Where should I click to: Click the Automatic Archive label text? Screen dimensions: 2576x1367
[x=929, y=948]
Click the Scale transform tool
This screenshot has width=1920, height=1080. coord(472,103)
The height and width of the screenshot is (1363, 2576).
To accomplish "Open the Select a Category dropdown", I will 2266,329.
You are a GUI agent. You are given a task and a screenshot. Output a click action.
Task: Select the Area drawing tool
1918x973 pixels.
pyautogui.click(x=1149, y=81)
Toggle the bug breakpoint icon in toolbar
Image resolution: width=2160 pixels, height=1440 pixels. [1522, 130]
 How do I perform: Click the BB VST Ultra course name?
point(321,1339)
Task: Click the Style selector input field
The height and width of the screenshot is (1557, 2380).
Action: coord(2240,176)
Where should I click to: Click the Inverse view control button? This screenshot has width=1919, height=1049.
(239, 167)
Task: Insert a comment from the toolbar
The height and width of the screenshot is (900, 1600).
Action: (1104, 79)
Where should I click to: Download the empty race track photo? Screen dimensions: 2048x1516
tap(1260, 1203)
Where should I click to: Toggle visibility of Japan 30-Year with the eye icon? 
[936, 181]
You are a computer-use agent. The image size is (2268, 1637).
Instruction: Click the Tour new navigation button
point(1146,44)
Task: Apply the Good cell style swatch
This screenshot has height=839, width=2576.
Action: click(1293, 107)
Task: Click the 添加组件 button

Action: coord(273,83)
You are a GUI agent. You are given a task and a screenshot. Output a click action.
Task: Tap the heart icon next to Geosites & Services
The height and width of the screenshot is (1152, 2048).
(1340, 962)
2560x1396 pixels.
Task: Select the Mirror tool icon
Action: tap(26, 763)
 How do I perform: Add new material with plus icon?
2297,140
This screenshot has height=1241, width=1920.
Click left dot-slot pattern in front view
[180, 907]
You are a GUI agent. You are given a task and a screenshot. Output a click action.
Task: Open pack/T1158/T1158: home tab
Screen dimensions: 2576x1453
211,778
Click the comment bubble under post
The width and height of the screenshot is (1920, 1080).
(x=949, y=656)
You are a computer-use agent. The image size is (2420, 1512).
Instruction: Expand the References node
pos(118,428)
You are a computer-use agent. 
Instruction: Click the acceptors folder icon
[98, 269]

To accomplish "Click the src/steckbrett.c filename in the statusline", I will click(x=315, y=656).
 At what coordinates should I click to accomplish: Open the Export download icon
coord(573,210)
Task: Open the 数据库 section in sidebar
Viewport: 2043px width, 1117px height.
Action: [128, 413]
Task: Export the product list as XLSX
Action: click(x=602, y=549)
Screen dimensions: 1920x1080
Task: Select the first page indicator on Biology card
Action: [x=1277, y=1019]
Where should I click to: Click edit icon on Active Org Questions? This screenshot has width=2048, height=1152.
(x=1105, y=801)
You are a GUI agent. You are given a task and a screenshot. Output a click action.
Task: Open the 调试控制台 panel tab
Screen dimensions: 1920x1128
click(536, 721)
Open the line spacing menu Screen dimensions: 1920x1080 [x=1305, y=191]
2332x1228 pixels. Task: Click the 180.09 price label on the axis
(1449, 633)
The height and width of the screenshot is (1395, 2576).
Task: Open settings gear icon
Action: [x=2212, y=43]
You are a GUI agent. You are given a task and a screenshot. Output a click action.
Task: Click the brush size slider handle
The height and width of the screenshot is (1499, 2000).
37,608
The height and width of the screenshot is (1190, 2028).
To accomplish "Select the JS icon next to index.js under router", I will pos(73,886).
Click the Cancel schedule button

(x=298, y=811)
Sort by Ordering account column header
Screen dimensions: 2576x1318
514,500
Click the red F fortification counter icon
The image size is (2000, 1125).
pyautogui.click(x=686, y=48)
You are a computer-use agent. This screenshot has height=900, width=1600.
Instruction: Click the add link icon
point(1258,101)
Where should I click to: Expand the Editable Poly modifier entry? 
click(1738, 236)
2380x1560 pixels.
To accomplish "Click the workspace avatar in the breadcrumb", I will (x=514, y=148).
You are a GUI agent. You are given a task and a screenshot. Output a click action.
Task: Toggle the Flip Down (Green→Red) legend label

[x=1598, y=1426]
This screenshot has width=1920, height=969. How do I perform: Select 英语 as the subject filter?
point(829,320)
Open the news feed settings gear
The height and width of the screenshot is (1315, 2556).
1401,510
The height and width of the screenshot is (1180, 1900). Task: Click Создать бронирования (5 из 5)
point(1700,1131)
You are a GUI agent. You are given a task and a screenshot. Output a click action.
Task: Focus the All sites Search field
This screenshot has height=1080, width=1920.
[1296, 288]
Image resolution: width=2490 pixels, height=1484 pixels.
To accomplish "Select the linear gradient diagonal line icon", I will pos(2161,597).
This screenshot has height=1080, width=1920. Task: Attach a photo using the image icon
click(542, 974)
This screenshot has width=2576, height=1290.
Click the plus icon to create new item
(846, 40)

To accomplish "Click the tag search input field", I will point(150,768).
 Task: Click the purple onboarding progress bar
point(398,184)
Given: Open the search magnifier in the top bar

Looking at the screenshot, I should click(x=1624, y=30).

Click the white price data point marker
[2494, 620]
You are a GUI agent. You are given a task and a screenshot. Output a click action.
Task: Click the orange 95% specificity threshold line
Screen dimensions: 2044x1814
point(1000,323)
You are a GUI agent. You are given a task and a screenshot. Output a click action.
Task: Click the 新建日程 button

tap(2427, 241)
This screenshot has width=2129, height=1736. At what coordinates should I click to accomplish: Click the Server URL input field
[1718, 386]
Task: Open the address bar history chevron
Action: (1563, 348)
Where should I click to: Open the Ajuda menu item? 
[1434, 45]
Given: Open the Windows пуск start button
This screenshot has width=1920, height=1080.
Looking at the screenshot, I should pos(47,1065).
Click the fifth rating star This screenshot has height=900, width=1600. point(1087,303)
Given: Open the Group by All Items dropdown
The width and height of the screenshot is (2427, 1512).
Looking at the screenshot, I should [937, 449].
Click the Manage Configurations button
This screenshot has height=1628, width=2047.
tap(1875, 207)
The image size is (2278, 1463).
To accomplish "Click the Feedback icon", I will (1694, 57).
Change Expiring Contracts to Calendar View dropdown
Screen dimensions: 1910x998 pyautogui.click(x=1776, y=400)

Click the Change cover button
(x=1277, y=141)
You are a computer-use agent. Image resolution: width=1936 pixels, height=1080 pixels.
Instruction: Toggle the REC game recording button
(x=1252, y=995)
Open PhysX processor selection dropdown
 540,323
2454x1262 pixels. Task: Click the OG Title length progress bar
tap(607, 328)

# # # # #

§ EXERCISE PROMPT:
Transcribe each line of the material without any alteration.

§ RESPONSE FOR THIS EXERCISE:
Where should I click to: Click the Automatic Archive label text? Screen dimensions: 2576x1367
[x=929, y=948]
Click the Scale transform tool
This screenshot has width=1920, height=1080. coord(472,103)
The height and width of the screenshot is (1363, 2576).
To accomplish "Open the Select a Category dropdown", I will 2266,329.
You are a GUI agent. You are given a task and a screenshot. Output a click action.
Task: Select the Area drawing tool
1918x973 pixels.
pyautogui.click(x=1149, y=81)
Toggle the bug breakpoint icon in toolbar
Image resolution: width=2160 pixels, height=1440 pixels. [1522, 130]
 How do I perform: Click the BB VST Ultra course name?
point(321,1339)
Task: Click the Style selector input field
The height and width of the screenshot is (1557, 2380).
Action: coord(2240,176)
Where should I click to: Click the Inverse view control button? This screenshot has width=1919, height=1049.
(239, 167)
Task: Insert a comment from the toolbar
The height and width of the screenshot is (900, 1600).
Action: (1104, 79)
Where should I click to: Download the empty race track photo? Screen dimensions: 2048x1516
tap(1260, 1203)
Where should I click to: Toggle visibility of Japan 30-Year with the eye icon? 
[936, 181]
You are a computer-use agent. The image size is (2268, 1637).
Instruction: Click the Tour new navigation button
point(1146,44)
Task: Apply the Good cell style swatch
This screenshot has height=839, width=2576.
Action: click(1293, 107)
Task: Click the 添加组件 button

Action: coord(273,83)
You are a GUI agent. You are given a task and a screenshot. Output a click action.
Task: Tap the heart icon next to Geosites & Services
The height and width of the screenshot is (1152, 2048).
(1340, 962)
2560x1396 pixels.
Task: Select the Mirror tool icon
Action: tap(26, 763)
 How do I perform: Add new material with plus icon?
2297,140
This screenshot has height=1241, width=1920.
Click left dot-slot pattern in front view
[180, 907]
You are a GUI agent. You are given a task and a screenshot. Output a click action.
Task: Open pack/T1158/T1158: home tab
Screen dimensions: 2576x1453
211,778
Click the comment bubble under post
The width and height of the screenshot is (1920, 1080).
(x=949, y=656)
You are a computer-use agent. The image size is (2420, 1512).
Instruction: Expand the References node
pos(118,428)
You are a computer-use agent. 
Instruction: Click the acceptors folder icon
[98, 269]

To accomplish "Click the src/steckbrett.c filename in the statusline", I will click(x=315, y=656).
 At what coordinates should I click to accomplish: Open the Export download icon
coord(573,210)
Task: Open the 数据库 section in sidebar
Viewport: 2043px width, 1117px height.
Action: [128, 413]
Task: Export the product list as XLSX
Action: click(x=602, y=549)
Screen dimensions: 1920x1080
Task: Select the first page indicator on Biology card
Action: [x=1277, y=1019]
Where should I click to: Click edit icon on Active Org Questions? This screenshot has width=2048, height=1152.
(x=1105, y=801)
You are a GUI agent. You are given a task and a screenshot. Output a click action.
Task: Open the 调试控制台 panel tab
Screen dimensions: 1920x1128
click(536, 721)
Open the line spacing menu Screen dimensions: 1920x1080 [x=1305, y=191]
2332x1228 pixels. Task: Click the 180.09 price label on the axis
(1449, 633)
The height and width of the screenshot is (1395, 2576).
Task: Open settings gear icon
Action: [x=2212, y=43]
You are a GUI agent. You are given a task and a screenshot. Output a click action.
Task: Click the brush size slider handle
The height and width of the screenshot is (1499, 2000).
37,608
The height and width of the screenshot is (1190, 2028).
To accomplish "Select the JS icon next to index.js under router", I will pos(73,886).
Click the Cancel schedule button

(x=298, y=811)
Sort by Ordering account column header
Screen dimensions: 2576x1318
514,500
Click the red F fortification counter icon
The image size is (2000, 1125).
pyautogui.click(x=686, y=48)
You are a computer-use agent. This screenshot has height=900, width=1600.
Instruction: Click the add link icon
point(1258,101)
Where should I click to: Expand the Editable Poly modifier entry? 
click(1738, 236)
2380x1560 pixels.
To accomplish "Click the workspace avatar in the breadcrumb", I will (x=514, y=148).
You are a GUI agent. You are given a task and a screenshot. Output a click action.
Task: Toggle the Flip Down (Green→Red) legend label

[x=1598, y=1426]
This screenshot has width=1920, height=969. How do I perform: Select 英语 as the subject filter?
point(829,320)
Open the news feed settings gear
The height and width of the screenshot is (1315, 2556).
1401,510
The height and width of the screenshot is (1180, 1900). Task: Click Создать бронирования (5 из 5)
point(1700,1131)
You are a GUI agent. You are given a task and a screenshot. Output a click action.
Task: Focus the All sites Search field
This screenshot has height=1080, width=1920.
[1296, 288]
Image resolution: width=2490 pixels, height=1484 pixels.
To accomplish "Select the linear gradient diagonal line icon", I will pos(2161,597).
This screenshot has height=1080, width=1920. Task: Attach a photo using the image icon
click(542, 974)
This screenshot has width=2576, height=1290.
Click the plus icon to create new item
(846, 40)

To accomplish "Click the tag search input field", I will point(150,768).
 Task: Click the purple onboarding progress bar
point(398,184)
Given: Open the search magnifier in the top bar

Looking at the screenshot, I should click(x=1624, y=30).

Click the white price data point marker
[2494, 620]
You are a GUI agent. You are given a task and a screenshot. Output a click action.
Task: Click the orange 95% specificity threshold line
Screen dimensions: 2044x1814
point(1000,323)
You are a GUI agent. You are given a task and a screenshot. Output a click action.
Task: Click the 新建日程 button

tap(2427, 241)
This screenshot has width=2129, height=1736. At what coordinates should I click to accomplish: Click the Server URL input field
[1718, 386]
Task: Open the address bar history chevron
Action: (1563, 348)
Where should I click to: Open the Ajuda menu item? 
[1434, 45]
Given: Open the Windows пуск start button
This screenshot has width=1920, height=1080.
Looking at the screenshot, I should pos(47,1065).
Click the fifth rating star This screenshot has height=900, width=1600. point(1087,303)
Given: Open the Group by All Items dropdown
The width and height of the screenshot is (2427, 1512).
Looking at the screenshot, I should [937, 449].
Click the Manage Configurations button
This screenshot has height=1628, width=2047.
tap(1875, 207)
The image size is (2278, 1463).
To accomplish "Click the Feedback icon", I will (1694, 57).
Change Expiring Contracts to Calendar View dropdown
Screen dimensions: 1910x998 pyautogui.click(x=1776, y=400)

Click the Change cover button
(x=1277, y=141)
You are a computer-use agent. Image resolution: width=1936 pixels, height=1080 pixels.
Instruction: Toggle the REC game recording button
(x=1252, y=995)
Open PhysX processor selection dropdown
 540,323
2454x1262 pixels. Task: Click the OG Title length progress bar
tap(607, 328)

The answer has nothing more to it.